Using the node-sqlite3 module, the following simple database operations are possible.

var sqlite3 = require('sqlite3').verbose();
var db = new sqlite3.Database('./db/APEEYEDB.db');

db.serialize(function() {
db.run("DROP TABLE tblUsers");
db.run("CREATE TABLE tblUsers (email TEXT, pass TEXT, btoken TEXT)")
	  var stmt = db.prepare("INSERT INTO tblUsers VALUES (?, ?, ?)");
		stmt.run('someone@email.com', 'yoursupersecretpassword', 'Bearer 12314-12314-12314-12314-12314');
    stmt.finalize();
 
  db.each("SELECT rowid AS id, email, pass, btoken  FROM tblUsers", function(err, row) {
	  console.log(row)
      console.log(row.id + ": " + row.email + ' ' + row.pass + ' ' + row.btoken);
  });
});
 
db.close();

An optional extra feature you could implement is to encrypt the sqlite database at rest using sqlcipher

CRON

Plugins and Tools used

• A hapi plugin to setup cron jobs - hapi-cron by antonsamper

How it was implemented in the API Template

This plugin is used to setup cron jobs that will call predefined server routes at specified times, for example, the below CRON calls the API_Ping endpoint every 59 seconds. CRON Jobs can be used to automate certain functions like archiving logs files etc.

// register plug-ins
server.register([
    Inert,
    Vision,
    Blipp,
	{
	register: require('hapi-cron'),
	options: {
	 jobs: [{
		name: 'testcron',
		time: '59 * * * * * ',
		timezone: 'Africa/Johannesburg',
		request: {
			headers: {'Authorization': 'Bearer d294b4b6-4d65-4ed8-808e-26954168ff48'},
			method: 'GET',
			url: 'http://localhost:8082/System/API_Ping/'
		},
		callback: (res) => {
			console.log(res.result)
			console.info('testcron has run!');
		}
	}] 
	}
	},
    ], function (err) {

        server.start(function(){
            console.log('Server running at:', server.info.uri);
			
        });
    });

Configuration

Plugins and Tools used

• Hierarchical configurations for your app deployments - config by lorenwest

How it was implemented in the API Template

Within the config folder, a default.json file exists to store API wide configurations, or any key/values.

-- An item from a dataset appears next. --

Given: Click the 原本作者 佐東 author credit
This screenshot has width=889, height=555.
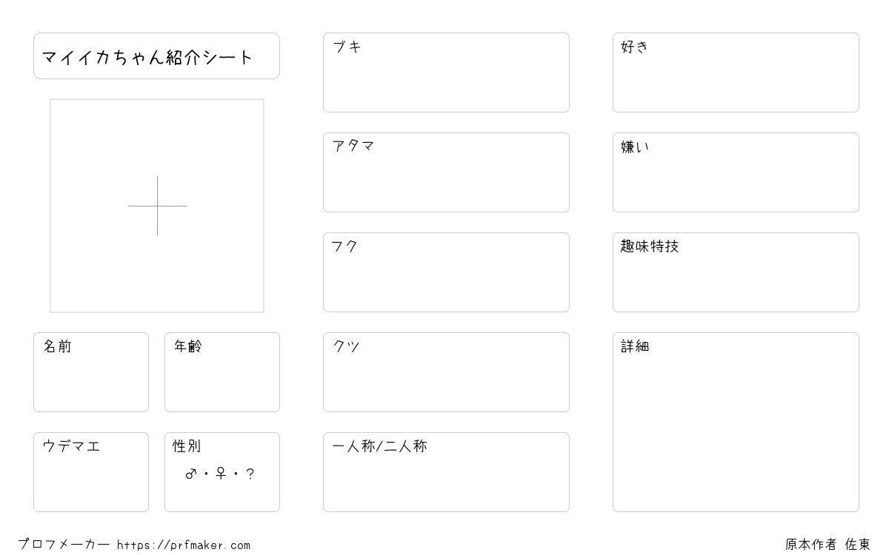Looking at the screenshot, I should [x=828, y=545].
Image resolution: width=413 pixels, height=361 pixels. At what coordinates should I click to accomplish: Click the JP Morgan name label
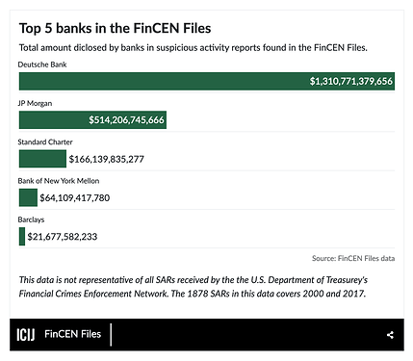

Accessing values in the config file is relatively straightforward.

const config = require('config');

var param = config.get('KEY.VALUE'),

Utilities

Plugins and Tools used

• Full featured promise library - bluebird by petkaantonov
• Simplest way possible to make http calls - request by request
• A hapi plugin to geo locate requests - hapi-geo-locate by futurestud.io
• Simple server-side session support for hapi - hapi-server-session by btmorex
• User-agent information plugin for hapi - scooter by hapijs
• Async utilities for node - async by caolan
• Simple, fast generation of RFC4122 UUIDS - node-uuid by kelektiv

SDK Generation

Plugins and Tools used

• SDK Generation through Swagger (OpenAPI) Specification code generator featuring C# and Razor templates. Supports C#, Java, Node.js, TypeScript, Python and Ruby - autorest by Azure

Logging

Plugins and Tools used

• Logging capabilities provided by pm2 by keymetrics

How it was implemented in the API Template

Within the startup.json file, the locations for the log files can be specified.

Load Balancing

Plugins and Tools used

• Load Balancing capabilities provided by pm2 by keymetrics

How it was implemented in the API Template

Within the startup.json file, the number of API instance can be specified.